Top of Material for this exercise
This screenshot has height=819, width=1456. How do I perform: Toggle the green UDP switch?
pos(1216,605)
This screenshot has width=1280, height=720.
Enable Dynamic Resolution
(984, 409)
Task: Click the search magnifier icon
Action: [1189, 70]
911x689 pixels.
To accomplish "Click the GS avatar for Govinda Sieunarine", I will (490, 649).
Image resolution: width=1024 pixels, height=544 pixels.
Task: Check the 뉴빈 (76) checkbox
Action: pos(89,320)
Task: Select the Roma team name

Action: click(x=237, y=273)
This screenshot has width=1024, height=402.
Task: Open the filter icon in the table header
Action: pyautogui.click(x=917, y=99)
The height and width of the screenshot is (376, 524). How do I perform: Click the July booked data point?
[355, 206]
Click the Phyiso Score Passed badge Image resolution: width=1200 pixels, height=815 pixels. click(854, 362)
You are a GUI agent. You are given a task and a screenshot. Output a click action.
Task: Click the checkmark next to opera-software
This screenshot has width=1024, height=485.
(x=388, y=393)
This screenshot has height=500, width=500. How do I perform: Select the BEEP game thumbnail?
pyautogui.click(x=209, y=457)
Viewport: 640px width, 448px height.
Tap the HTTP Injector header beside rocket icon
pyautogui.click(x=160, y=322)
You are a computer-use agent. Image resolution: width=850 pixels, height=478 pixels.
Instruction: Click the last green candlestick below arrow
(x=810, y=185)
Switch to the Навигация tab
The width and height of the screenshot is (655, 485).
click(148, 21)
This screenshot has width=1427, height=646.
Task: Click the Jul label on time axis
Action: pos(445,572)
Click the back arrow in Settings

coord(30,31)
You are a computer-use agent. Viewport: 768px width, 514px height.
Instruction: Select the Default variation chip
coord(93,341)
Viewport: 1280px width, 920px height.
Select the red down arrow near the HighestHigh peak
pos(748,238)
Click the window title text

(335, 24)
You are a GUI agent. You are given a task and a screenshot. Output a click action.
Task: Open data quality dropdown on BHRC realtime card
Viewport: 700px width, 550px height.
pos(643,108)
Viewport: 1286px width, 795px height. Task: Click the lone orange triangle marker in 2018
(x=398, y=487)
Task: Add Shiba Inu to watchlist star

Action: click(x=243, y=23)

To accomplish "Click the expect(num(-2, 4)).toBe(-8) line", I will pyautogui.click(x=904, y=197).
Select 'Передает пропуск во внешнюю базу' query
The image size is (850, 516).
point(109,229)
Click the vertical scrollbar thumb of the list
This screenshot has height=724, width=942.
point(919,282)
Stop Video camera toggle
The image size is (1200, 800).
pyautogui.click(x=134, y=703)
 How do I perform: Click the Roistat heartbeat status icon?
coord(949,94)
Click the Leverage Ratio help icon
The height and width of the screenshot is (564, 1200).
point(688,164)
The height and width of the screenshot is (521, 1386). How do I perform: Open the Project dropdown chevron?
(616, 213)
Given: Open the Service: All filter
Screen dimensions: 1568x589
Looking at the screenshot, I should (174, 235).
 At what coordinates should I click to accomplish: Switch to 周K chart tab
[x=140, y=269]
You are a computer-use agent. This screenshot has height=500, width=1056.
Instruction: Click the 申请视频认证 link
Bottom of Material for this exercise
Requirement => Please make an exact copy of every record, leaving nothing out.

Response area =>
This screenshot has height=819, width=1456. How do I perform: Toggle the green UDP switch?
pos(1216,605)
This screenshot has width=1280, height=720.
Enable Dynamic Resolution
(984, 409)
Task: Click the search magnifier icon
Action: [1189, 70]
911x689 pixels.
To accomplish "Click the GS avatar for Govinda Sieunarine", I will (490, 649).
Image resolution: width=1024 pixels, height=544 pixels.
Task: Check the 뉴빈 (76) checkbox
Action: pos(89,320)
Task: Select the Roma team name

Action: click(x=237, y=273)
This screenshot has width=1024, height=402.
Task: Open the filter icon in the table header
Action: pyautogui.click(x=917, y=99)
The height and width of the screenshot is (376, 524). How do I perform: Click the July booked data point?
[355, 206]
Click the Phyiso Score Passed badge Image resolution: width=1200 pixels, height=815 pixels. click(854, 362)
You are a GUI agent. You are given a task and a screenshot. Output a click action.
Task: Click the checkmark next to opera-software
This screenshot has width=1024, height=485.
(x=388, y=393)
This screenshot has height=500, width=500. How do I perform: Select the BEEP game thumbnail?
pyautogui.click(x=209, y=457)
Viewport: 640px width, 448px height.
Tap the HTTP Injector header beside rocket icon
pyautogui.click(x=160, y=322)
You are a computer-use agent. Image resolution: width=850 pixels, height=478 pixels.
Instruction: Click the last green candlestick below arrow
(x=810, y=185)
Switch to the Навигация tab
The width and height of the screenshot is (655, 485).
click(148, 21)
This screenshot has width=1427, height=646.
Task: Click the Jul label on time axis
Action: pos(445,572)
Click the back arrow in Settings

coord(30,31)
You are a computer-use agent. Viewport: 768px width, 514px height.
Instruction: Select the Default variation chip
coord(93,341)
Viewport: 1280px width, 920px height.
Select the red down arrow near the HighestHigh peak
pos(748,238)
Click the window title text

(335, 24)
You are a GUI agent. You are given a task and a screenshot. Output a click action.
Task: Open data quality dropdown on BHRC realtime card
Viewport: 700px width, 550px height.
pos(643,108)
Viewport: 1286px width, 795px height. Task: Click the lone orange triangle marker in 2018
(x=398, y=487)
Task: Add Shiba Inu to watchlist star

Action: click(x=243, y=23)

To accomplish "Click the expect(num(-2, 4)).toBe(-8) line", I will pyautogui.click(x=904, y=197).
Select 'Передает пропуск во внешнюю базу' query
The image size is (850, 516).
point(109,229)
Click the vertical scrollbar thumb of the list
This screenshot has height=724, width=942.
point(919,282)
Stop Video camera toggle
The image size is (1200, 800).
pyautogui.click(x=134, y=703)
 How do I perform: Click the Roistat heartbeat status icon?
coord(949,94)
Click the Leverage Ratio help icon
The height and width of the screenshot is (564, 1200).
point(688,164)
The height and width of the screenshot is (521, 1386). How do I perform: Open the Project dropdown chevron?
(616, 213)
Given: Open the Service: All filter
Screen dimensions: 1568x589
Looking at the screenshot, I should (174, 235).
 At what coordinates should I click to accomplish: Switch to 周K chart tab
[x=140, y=269]
You are a computer-use agent. This screenshot has height=500, width=1056.
Instruction: Click the 申请视频认证 link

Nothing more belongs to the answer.